The sunlight pouring between the bedroom curtains isn’t what wakes her each morning. It’s her kids, shouting at each other and throwing blocks in the living room that does it. “I swear to God,” she mumbles to the cat. She pulls the covers over herself and spends the next three minutes summoning the strength to get out of bed. Some days, it’s because she’s depressed. Some days, it’s because she pulled back her son’s hair while he threw up on his T-Rex pillow at two AM. Some days, it’s simply that she was up late having sex. Whatever the reason, she just isn’t a morning person.
As she falls asleep each night, she tells herself she will go to bed early tomorrow and drink more water. It is in these final moments, before her eyes close, that her to-do list runs through her mind, accomplished by the person she keeps saying she will be. And all this time she spends trying to catch up to her dream-board version of who she is, she doesn’t value the actual her.

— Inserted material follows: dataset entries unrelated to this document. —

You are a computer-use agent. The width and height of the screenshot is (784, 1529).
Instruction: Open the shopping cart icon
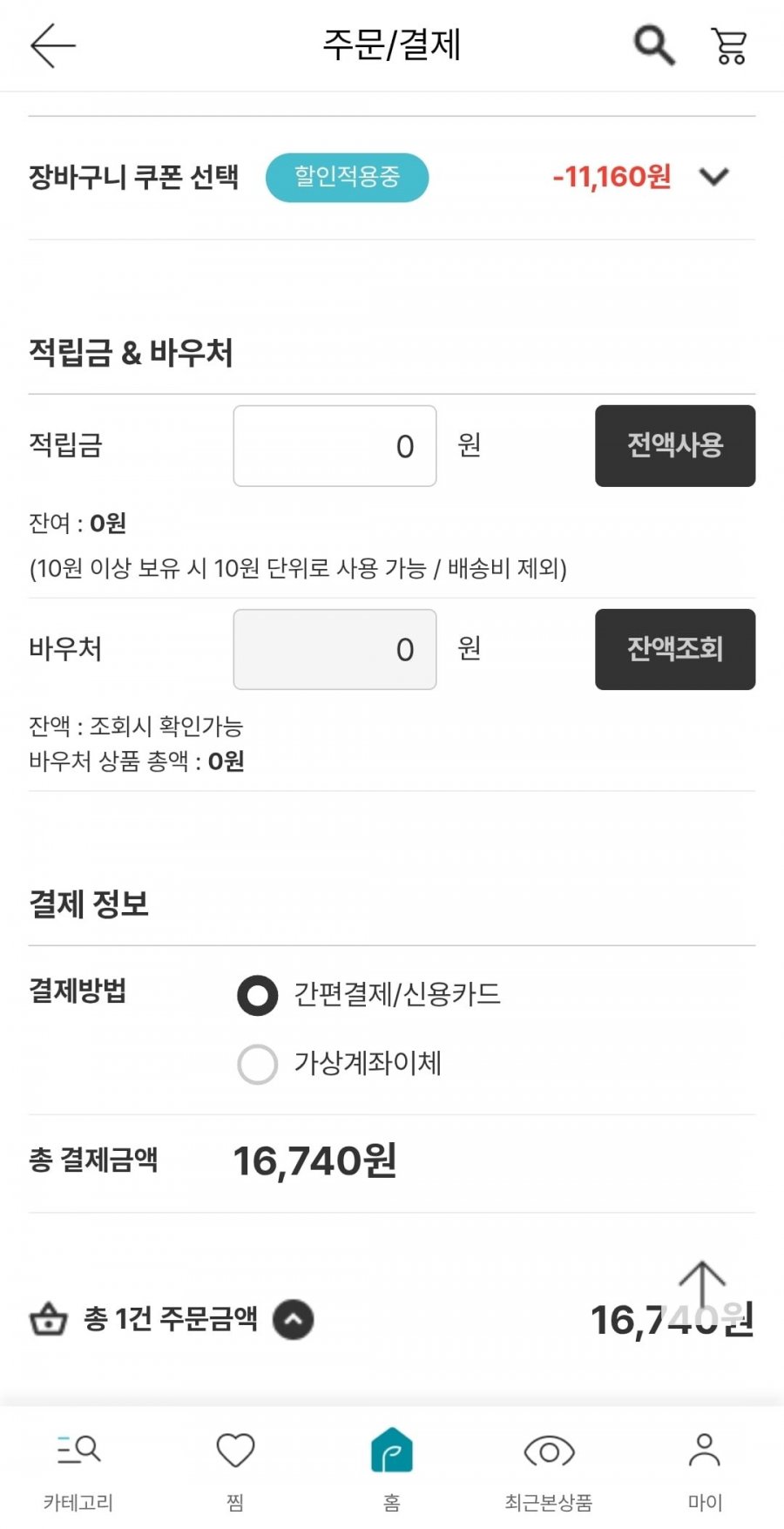pyautogui.click(x=729, y=45)
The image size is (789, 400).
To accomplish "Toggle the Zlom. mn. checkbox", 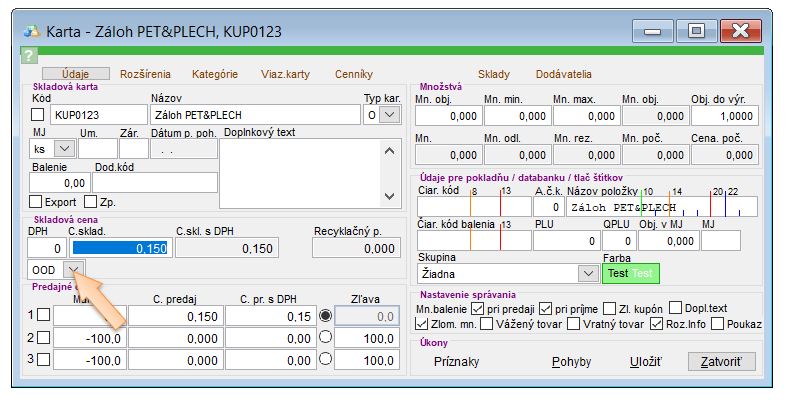I will [421, 323].
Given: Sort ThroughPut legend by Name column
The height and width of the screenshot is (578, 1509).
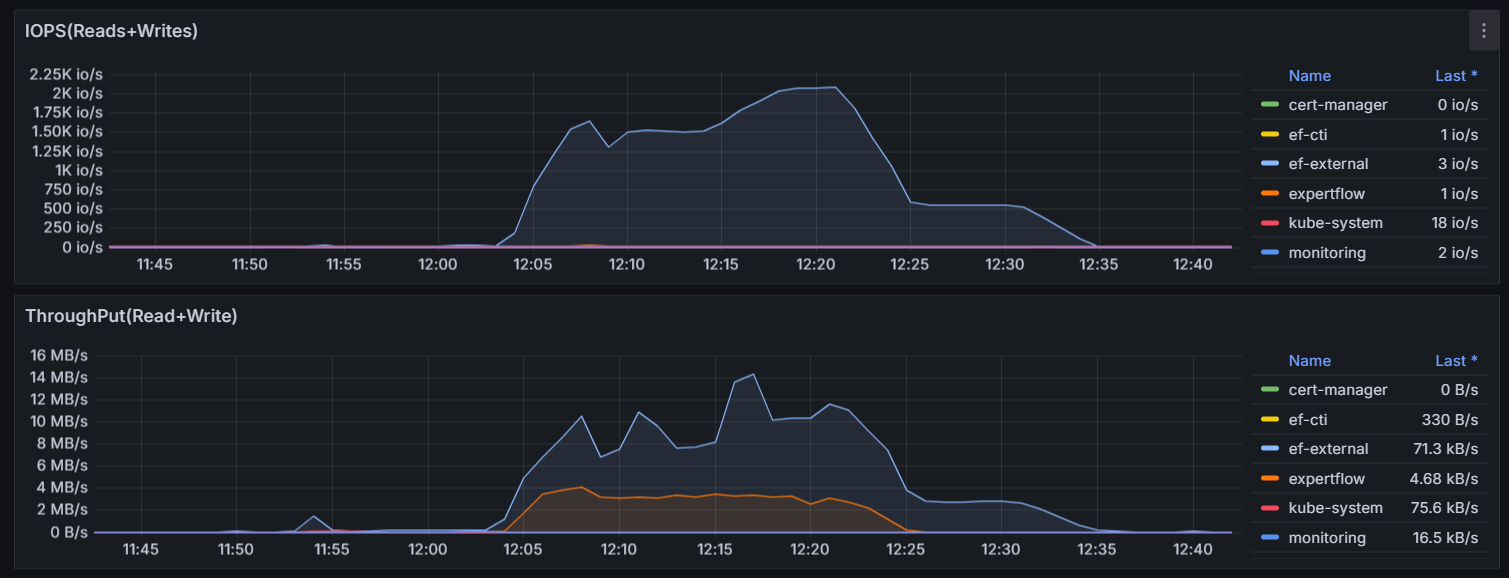Looking at the screenshot, I should coord(1309,361).
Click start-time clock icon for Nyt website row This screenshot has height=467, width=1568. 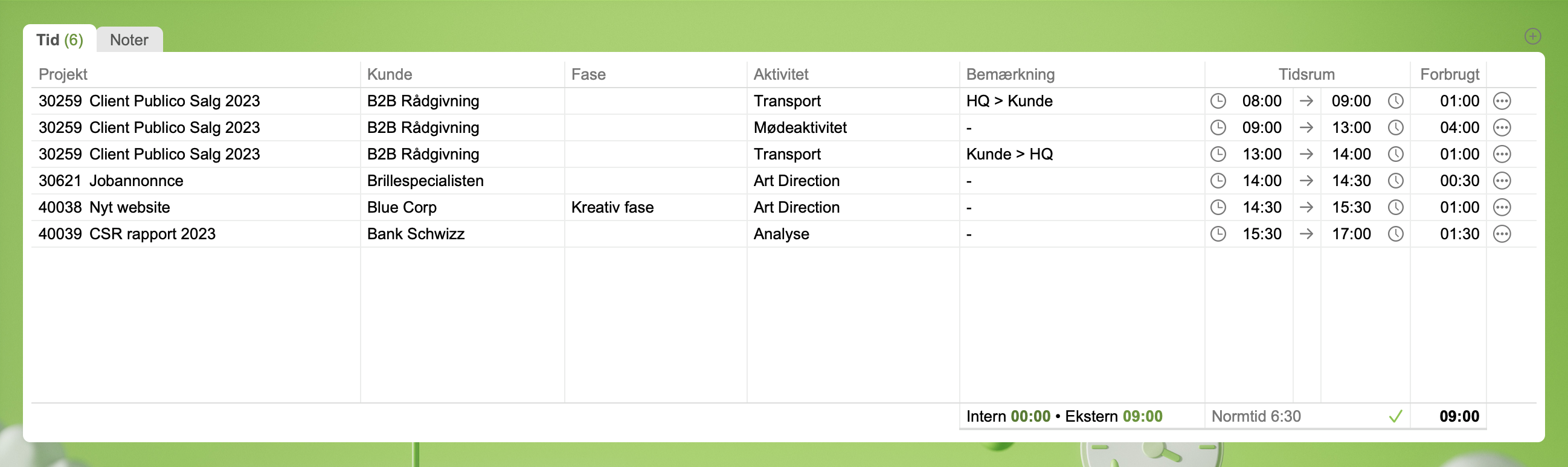click(x=1218, y=208)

Sometimes she doesn’t care about her body, and sometimes she’s too aware of it. Sometimes she loves it and feels empowered, sometimes she examines it in the mirror and struggles to find something she likes. She browses photos of when she was out of high school and feels guilty that she can’t summon the willpower to turn a 30-year-old body, one that has birthed children, into an 18-year-old one that hasn’t yet left childhood itself.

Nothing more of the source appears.